Single by Sasha Pieterse

from the album TBA
- Released: June 13, 2013
- Recorded: 2013
- Genre: Country, Southern rock
- Length: 3:31
- Label: Dan Franklin Music
- Songwriters: Sasha Pieterse; Dan Franklin;
- Producer: Dan Franklin;

Sasha Pieterse singles chronology
| "This Country is Bad Ass" (2013) | "R.P.M." (2013) | "I Can't Fix You" (2013) |

= RPM (Sasha Pieterse song) =

"R.P.M." is a song by South African-American singer Sasha Pieterse.
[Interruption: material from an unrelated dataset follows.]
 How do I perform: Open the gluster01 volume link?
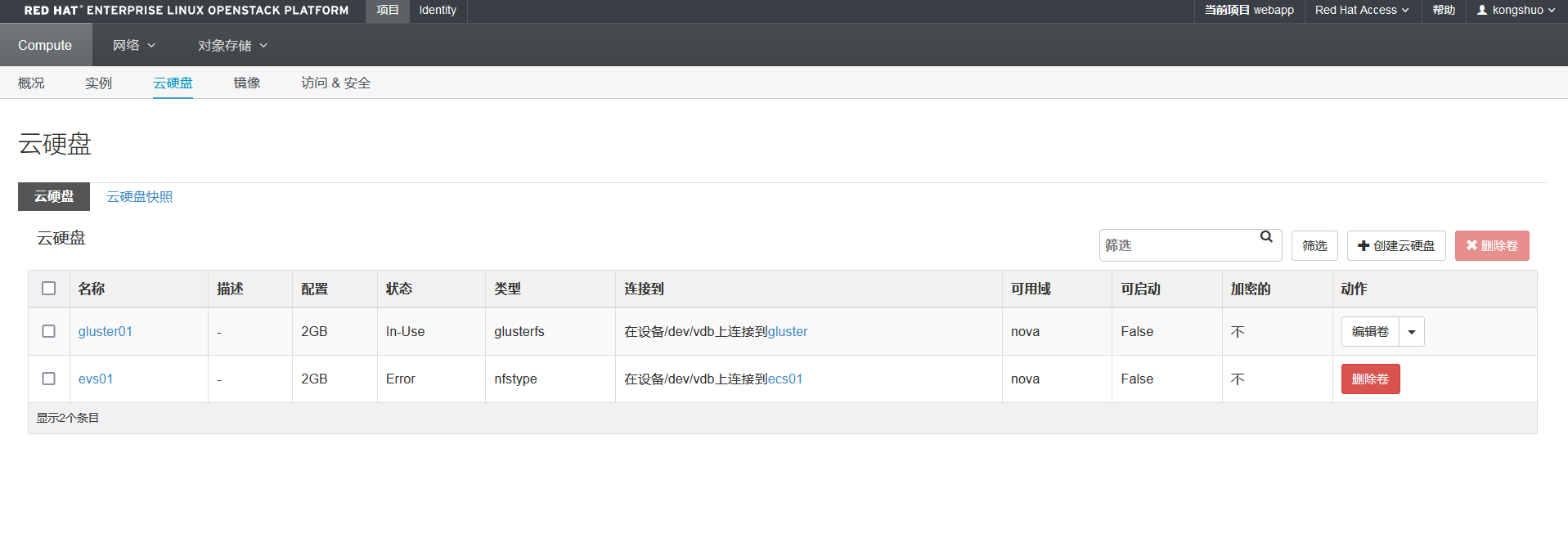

The single, accompanied by a music video, was released on June 13, 2013.

==Background and release==
 The music video released on June 13, 2013. The video was directed by Matt Steele.

==Credits and personnel==

===Video cast===
- Vocals and background vocals – Sasha Pieterse
- Boyfriend - Alexander Suarez
- Drums – Matt Davis
- Guitar – Dan Franklin
- Bass – Allee Fütterer
- Fiddle – Lauren Baba
- Songwriting – Pieterse, Matt Steele
- Production – Steele, Dan Franklin

===Music video===
- Director – Matt Steele
- Executive Producers – Sasha Pieterse, Dan Franklin, Matt Steele
- Location Sound – Johnny Kubelka
- Grip – Hudson Sheaffer
- Makeup – Kristina Goldberg
- Hair – Jeanie Duronsiet
- Driver – Bill Diaz
- Wardrobe consideration – Threadsence
- Equipment consideration – Carvin, Divided by 13, Orybon Drums, Hollywood Sound

== Chart Positions ==
The song debuted in Brazil, France at 91.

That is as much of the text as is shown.